# [TEXT]
— Begin —
# If there is a 70D it better be good.



## bigal1000 (Feb 21, 2013)

Just took a look at the Nikon D7100 pretty impressive,will Canon respond I hope so.Time to switch to Nikon?


----------



## JBrown (Feb 22, 2013)

Feeling the same way. I dont have much glass and nikon is really putting out some good stuff tempting me to switch.


----------



## jaomul (Feb 22, 2013)

If your to good a photographer for you current camera you should of course switch


----------



## goodguy (Feb 22, 2013)

The D7100 is a good camera probably the current best DX camera in the market and the price is amazing for such a camera but I am very curious to see what Canon's new cameras will be like, I think Canon will not be left behind and soon will show the replacement for the 7D and 60D, while I am using Nikon for my DSLR needs I am very interested to see where Canon is going and what new cameras they will bring out.

Canon needs to come out with a new sensor, its 18MP sensor as good as it is has had its days and now is old, I am sure the next camera will bring a new sensor.


----------



## JBrown (Feb 22, 2013)

I dont believe my camera is my limitation per se, but of course I want the best I can get for my money which right now appears to be Nikon.

I really dont need more megapixels, what I want is better AF, noise performance, dual slots, larger buffer and burst rate. When I think about it megapixels is the least important to me.


----------
— End —
# [RECORD EXTRACTS]
— Begin —
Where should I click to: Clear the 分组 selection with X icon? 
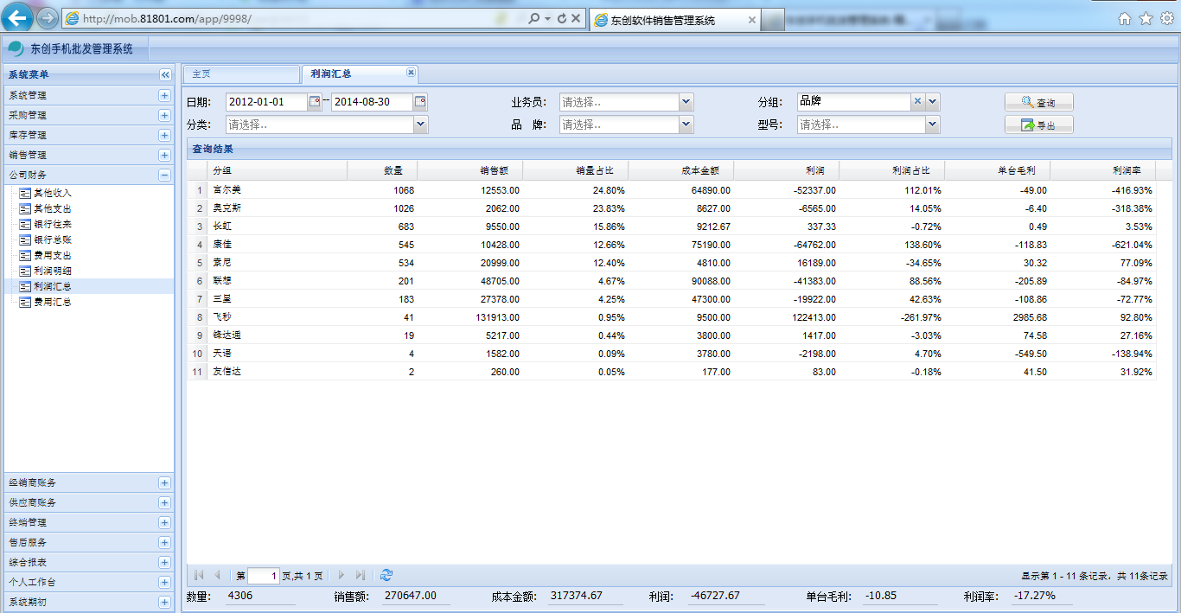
— End —
— Begin —
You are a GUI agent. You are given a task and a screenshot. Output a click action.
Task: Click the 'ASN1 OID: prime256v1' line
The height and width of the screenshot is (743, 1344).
— End —
# [GIVEN PROBLEM]
Duplicate the forum thread on a possible Canon 70D word for word, from "## goodguy (Feb" up to and including "will bring out.".

# [ANSWER]
## goodguy (Feb 22, 2013)

The D7100 is a good camera probably the current best DX camera in the market and the price is amazing for such a camera but I am very curious to see what Canon's new cameras will be like, I think Canon will not be left behind and soon will show the replacement for the 7D and 60D, while I am using Nikon for my DSLR needs I am very interested to see where Canon is going and what new cameras they will bring out.